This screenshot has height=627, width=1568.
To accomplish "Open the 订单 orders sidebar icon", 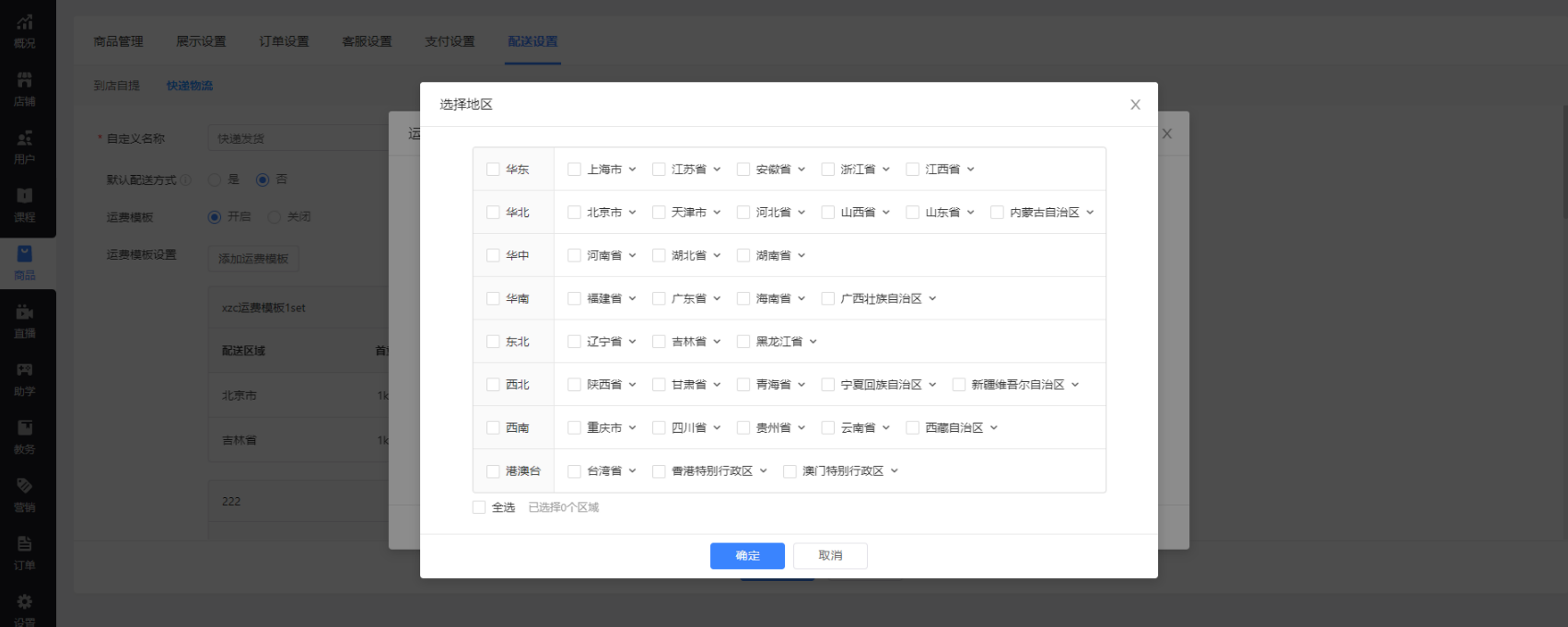I will tap(25, 544).
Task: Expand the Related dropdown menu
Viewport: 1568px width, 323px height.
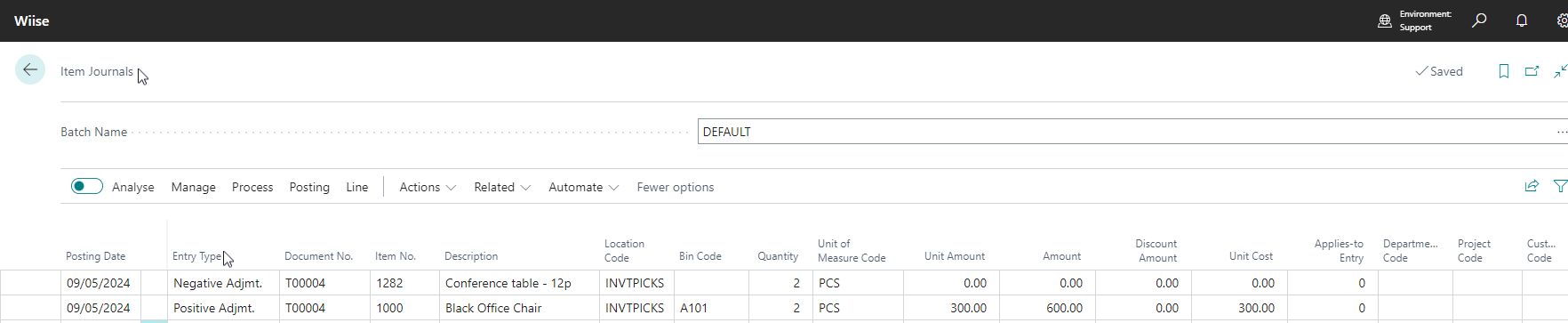Action: click(x=502, y=187)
++++++++++
• **Task instructions**:
Please copy the lines above, starting at the one that holds "Task: Expand the Related dropdown menu" and stopping after the last line, exactly as they appear and minus the pictures.

• **Task solution**:
Task: Expand the Related dropdown menu
Viewport: 1568px width, 323px height.
Action: click(x=502, y=187)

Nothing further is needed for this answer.